In many respects, I believe we are starting from scratch now, no quick fixes available, strategy a "months long" consideration, rather than any realistic hope that we are in the midst of a soon to be self-correcting "blip". A good first step, a "rethink" as it relates to parliamentary posture, because our blanket rejection of the government is clearly a loser (something which I didn't expect, at least not the degree). This "tweaking" essentially means there is no election on the horizon, between our stance and that of others, the most likely scenario is the government lasts until at least the next budget. This probability allows the Liberals to completely reaccess their thrust, because the short minded election readiness posture has led to narrow consideration.
Things aren't going to turn around soon, as Graves says we must "crawl back". That translates to some sobering realities- to my mind it means the OLO and advisors need to essentially turn on their own ideas. There is no comfort available, there is no stay the course mentaility that offers a reasonable turnaround. The political landscape has changed, it is imperative that we now "attract" voters, rather than relying on the former deluge of bad news to "repel" in our direction. The Chretien scenario is entirely inapplicable, a "kick the bums out" mentality never exists, at least not to the degree needed to bring a red wave to the land. Liberals are wrong to look to the past for lessons, for a calming context, because the dynamics today are so entirely unique that history is just that, OUTDATED.
There has been an elephant in the room for months, that was mostly ignored, but forever present- the CHIEF liability of the Liberal Party of Canada is that it no longer resonates with ordinary Canadians, they see little in terms of identity, they see an empty vessel, more "natural governing" than compelling direction.
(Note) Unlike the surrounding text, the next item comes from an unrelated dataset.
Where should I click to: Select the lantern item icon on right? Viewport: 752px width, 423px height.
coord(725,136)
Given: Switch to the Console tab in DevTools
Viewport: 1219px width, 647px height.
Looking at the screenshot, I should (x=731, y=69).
IMHO, we've never addressed this main problem, we even made the herculian mistake of delaying this "thinking" conference, in the name of expediency. Part of this understandable, the constant threat of impending election tends to disallow slower ferments, favors the quick fixes and traditional "readiness" angles. Liberals now need to resist the immediate and develop a coherent plan to re-connect with voters.
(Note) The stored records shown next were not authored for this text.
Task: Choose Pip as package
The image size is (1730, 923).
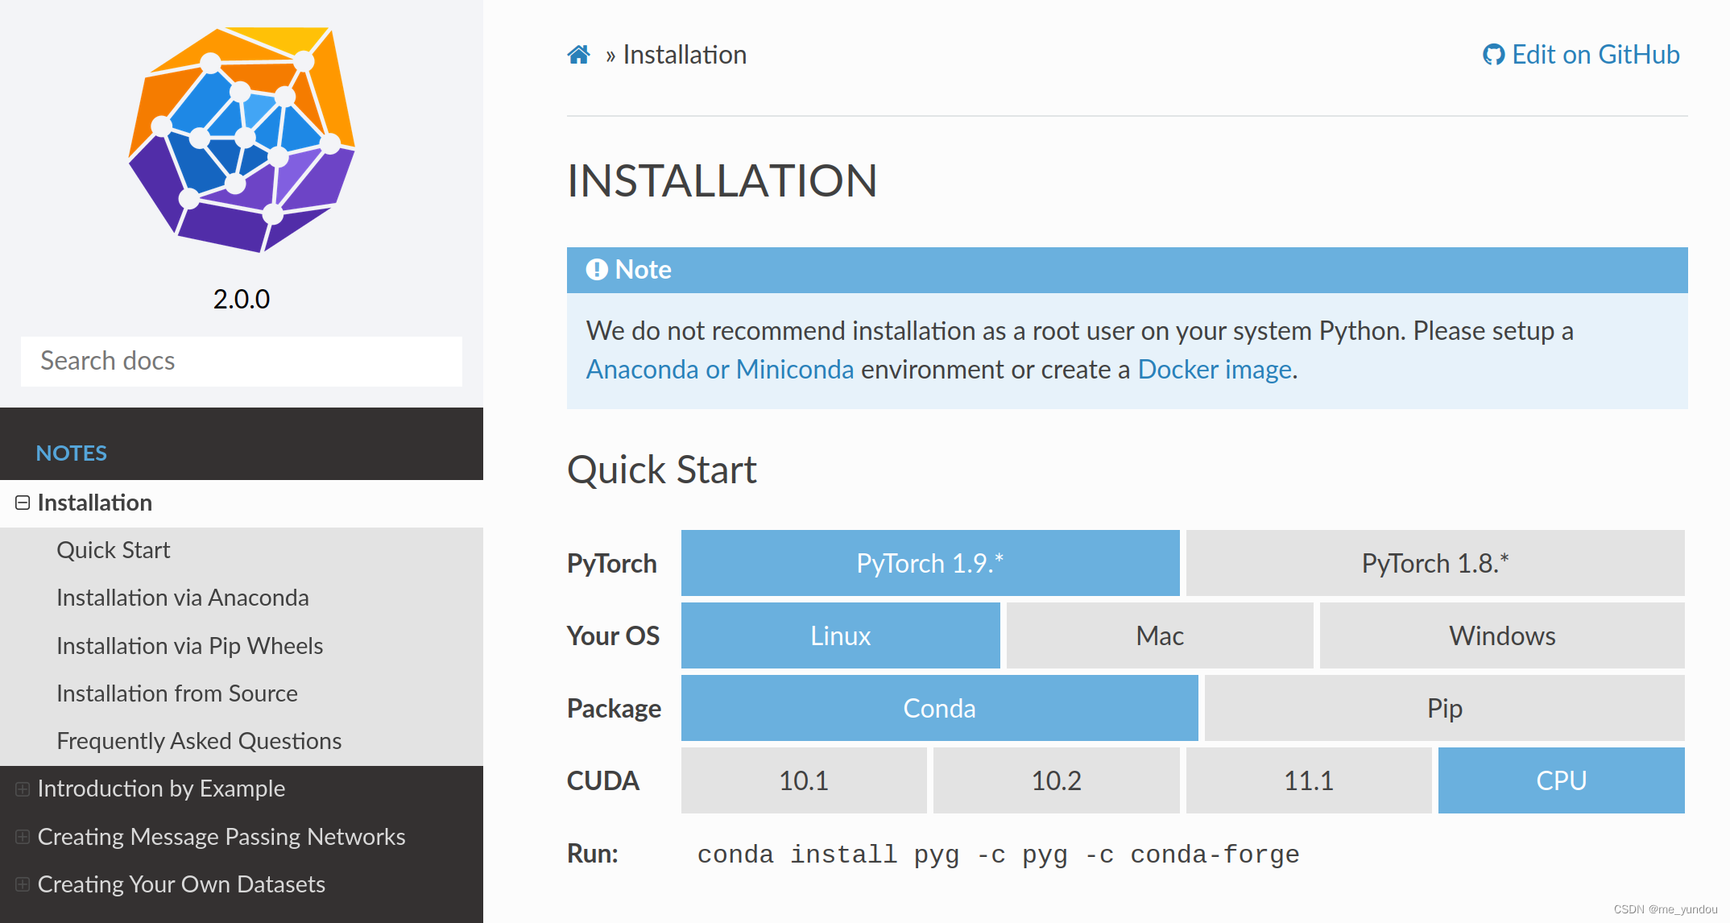Action: (x=1443, y=708)
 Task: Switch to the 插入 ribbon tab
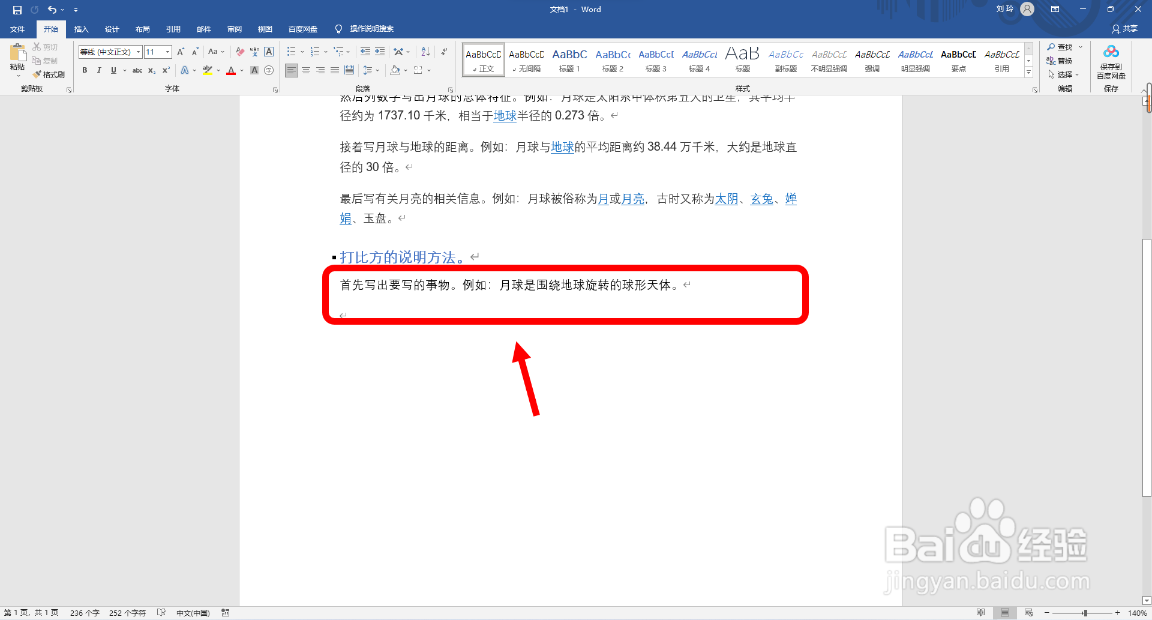click(x=81, y=29)
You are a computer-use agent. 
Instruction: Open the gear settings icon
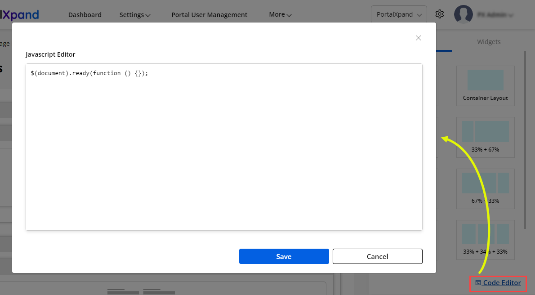click(x=440, y=14)
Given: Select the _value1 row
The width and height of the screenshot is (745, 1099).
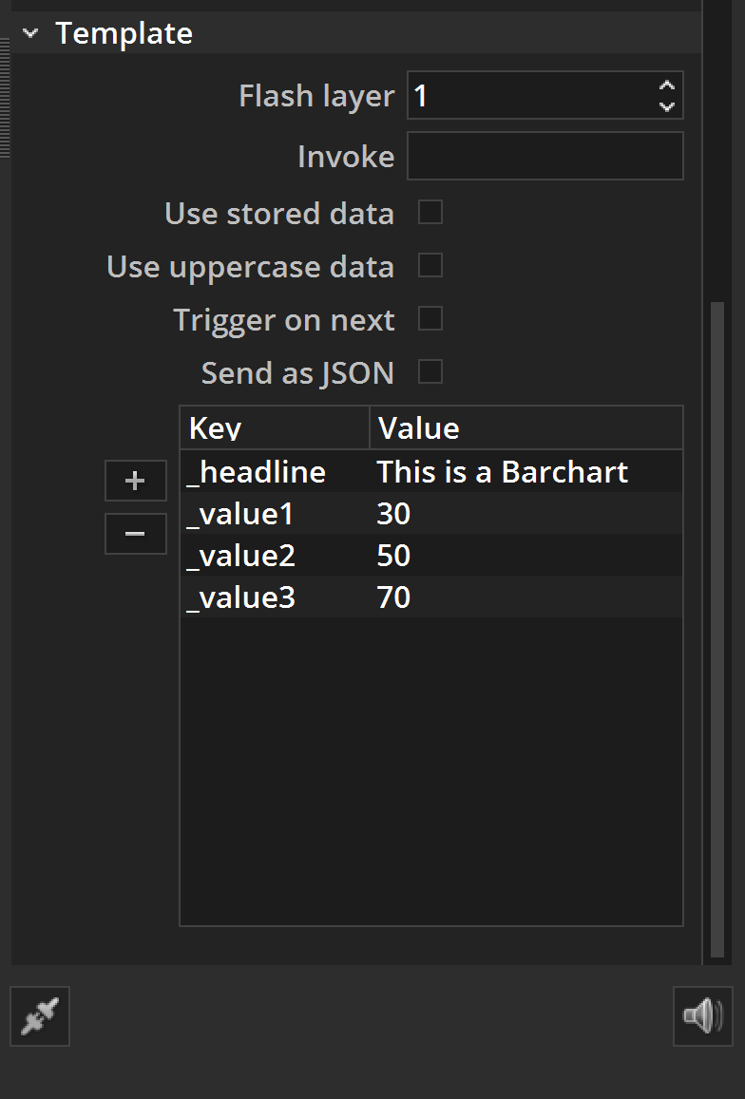Looking at the screenshot, I should pyautogui.click(x=431, y=514).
To be frank, a two-stage rebound is the most prudent path. By that- and this was true even when fortunes appeared more promisiing- we need an approach that recognizes more than one election may be needed before the Liberals return to favor. You look at the seat distribution, you look at the regional dynamics, a betting man never gave odds on immediate victory (I believe I offered a 60/40 proposition, in favor of the government, even when polls put us ahead, the math was there). Not a defeatist stance, because it can be done, but if you take a long view, an incremental path, this will lead to more substantive reform. You can't rework a brand overnight, you are confronted with your past and all the negative perceptions this entails.
We now a semi-reprieve on the horizon, which allows us to gut our current mindset. There is a "problem", admitting it is half the battle.